The task:
Return exactly the lines of the records below, starting at the line that contains "How do I perform: Follow the tweet author?" and ending at the line that contains "You are a computer-use agent. Image", with both of those lines kept.
----- Source material -----
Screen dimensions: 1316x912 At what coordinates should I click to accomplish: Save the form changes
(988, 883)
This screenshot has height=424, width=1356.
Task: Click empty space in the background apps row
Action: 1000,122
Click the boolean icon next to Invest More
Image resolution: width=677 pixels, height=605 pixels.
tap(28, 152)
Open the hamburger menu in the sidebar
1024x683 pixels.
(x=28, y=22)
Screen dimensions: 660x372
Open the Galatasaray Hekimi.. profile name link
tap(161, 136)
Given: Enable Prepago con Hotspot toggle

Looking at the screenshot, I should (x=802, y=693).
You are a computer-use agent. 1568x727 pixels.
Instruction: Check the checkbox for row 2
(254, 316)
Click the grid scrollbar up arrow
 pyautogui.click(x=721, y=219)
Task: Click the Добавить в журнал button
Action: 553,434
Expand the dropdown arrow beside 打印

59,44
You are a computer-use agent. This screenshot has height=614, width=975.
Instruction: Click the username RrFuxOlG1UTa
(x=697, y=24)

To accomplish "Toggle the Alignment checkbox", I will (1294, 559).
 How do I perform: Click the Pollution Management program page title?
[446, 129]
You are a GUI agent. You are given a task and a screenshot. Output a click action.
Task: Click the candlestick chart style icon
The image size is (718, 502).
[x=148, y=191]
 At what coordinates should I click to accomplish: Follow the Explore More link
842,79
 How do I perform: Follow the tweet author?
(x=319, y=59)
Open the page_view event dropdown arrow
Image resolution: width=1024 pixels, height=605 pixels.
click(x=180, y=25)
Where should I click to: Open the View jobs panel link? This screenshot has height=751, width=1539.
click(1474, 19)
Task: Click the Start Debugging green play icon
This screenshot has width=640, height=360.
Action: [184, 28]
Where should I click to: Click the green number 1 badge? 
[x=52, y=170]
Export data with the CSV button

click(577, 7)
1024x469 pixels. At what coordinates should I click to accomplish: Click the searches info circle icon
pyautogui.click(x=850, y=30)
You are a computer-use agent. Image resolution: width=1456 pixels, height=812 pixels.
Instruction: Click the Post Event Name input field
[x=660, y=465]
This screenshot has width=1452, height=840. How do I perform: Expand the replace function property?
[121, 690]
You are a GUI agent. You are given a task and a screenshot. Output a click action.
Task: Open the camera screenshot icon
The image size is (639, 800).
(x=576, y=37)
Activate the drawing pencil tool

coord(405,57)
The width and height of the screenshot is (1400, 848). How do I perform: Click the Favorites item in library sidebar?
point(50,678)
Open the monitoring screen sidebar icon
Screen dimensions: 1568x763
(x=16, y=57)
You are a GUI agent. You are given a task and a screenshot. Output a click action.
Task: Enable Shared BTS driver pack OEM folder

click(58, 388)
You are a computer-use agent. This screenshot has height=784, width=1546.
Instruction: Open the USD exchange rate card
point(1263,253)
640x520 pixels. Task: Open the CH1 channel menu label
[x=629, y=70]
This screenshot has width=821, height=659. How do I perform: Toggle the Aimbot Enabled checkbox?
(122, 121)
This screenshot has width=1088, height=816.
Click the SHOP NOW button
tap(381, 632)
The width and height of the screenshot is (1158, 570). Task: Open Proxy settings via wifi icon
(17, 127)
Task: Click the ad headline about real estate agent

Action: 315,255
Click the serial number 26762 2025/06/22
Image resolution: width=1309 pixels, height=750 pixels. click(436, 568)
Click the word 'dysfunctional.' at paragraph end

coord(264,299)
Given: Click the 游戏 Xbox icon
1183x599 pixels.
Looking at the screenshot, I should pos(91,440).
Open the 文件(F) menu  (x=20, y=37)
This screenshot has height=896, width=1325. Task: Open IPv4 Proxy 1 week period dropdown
-----
Written response:
 How do I perform: Follow the tweet author?
(x=319, y=59)
Open the page_view event dropdown arrow
Image resolution: width=1024 pixels, height=605 pixels.
click(x=180, y=25)
Where should I click to: Open the View jobs panel link? This screenshot has height=751, width=1539.
click(1474, 19)
Task: Click the Start Debugging green play icon
This screenshot has width=640, height=360.
Action: [184, 28]
Where should I click to: Click the green number 1 badge? 
[x=52, y=170]
Export data with the CSV button

click(577, 7)
1024x469 pixels. At what coordinates should I click to accomplish: Click the searches info circle icon
pyautogui.click(x=850, y=30)
You are a computer-use agent. Image resolution: width=1456 pixels, height=812 pixels.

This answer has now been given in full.